Doubts over India’s AIDS figures

I have to find out more about this, but as a health economist and sometimes-statistician it’s pretty bloody interesting.

From the BBC:

Current estimates for the number of people in India with the HIV/Aids figures could be greatly exaggerated, a leading Aids worker says.The UN says 5.7 million people in India have the HIV virus, the highest number in the world.But Ashok Alexander, of the anti-Aids Avahan organisation says figures due out soon could be “substantially lower”, the Associated Press reports.

The BBC has learned that the figure could be as low as three million.

Experts say that the discrepancy between 5.7 million and three million could only be explained by errors in the methods of calculating the numbers of people with the HIV virus.

India is about to embark on a new and expanded phase of its Aids control programme, with increased funding from the government and from international donors.

‘Substantially lower’

“The actual number we’ve come up with in aggregate is likely to be lower, and perhaps substantially lower,” Ashok Alexander, director of Avahan, the Indian programme of the Bill and Melinda Gates Foundation, said, the Associated Press news agency reports.

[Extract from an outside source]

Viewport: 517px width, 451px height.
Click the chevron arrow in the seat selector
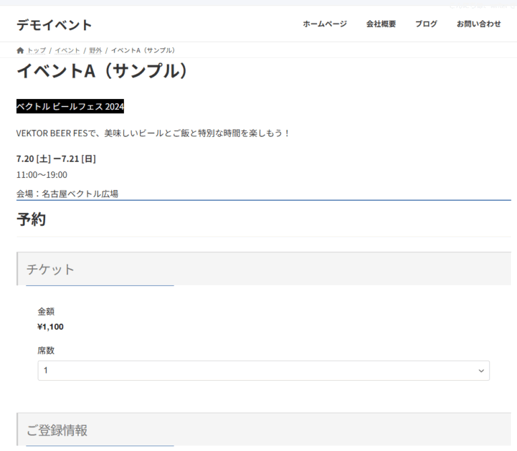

Officials say the virus is spreading to low-risk groups

Mr Alexander said the new estimates were likely to be more accurate because they came from pre-natal clinics, high risk groups and from the government’s National Family Health Survey.

He said that this was a far more accurate way of collating the figures than previous estimates which only relied on details provided by pre-natal clinics.

Mr Alexander declined to speculate on what the new total would be, pointing out that data is still being assessed and exact details will not be available for a few more weeks.

Backward

Last week, India health officials said they were alarmed by the growing numbers of pregnant women infected with HIV/Aids in the northern states of Uttar Pradesh (UP) and Bihar.

They are among India’s most backward, with huge populations but poor literacy and health services.

Officials say workers who migrate to cities in search of work bring the infection back to the states with them.

They said that unless the state governments got serious about tackling the disease, there could be an Aids epidemic.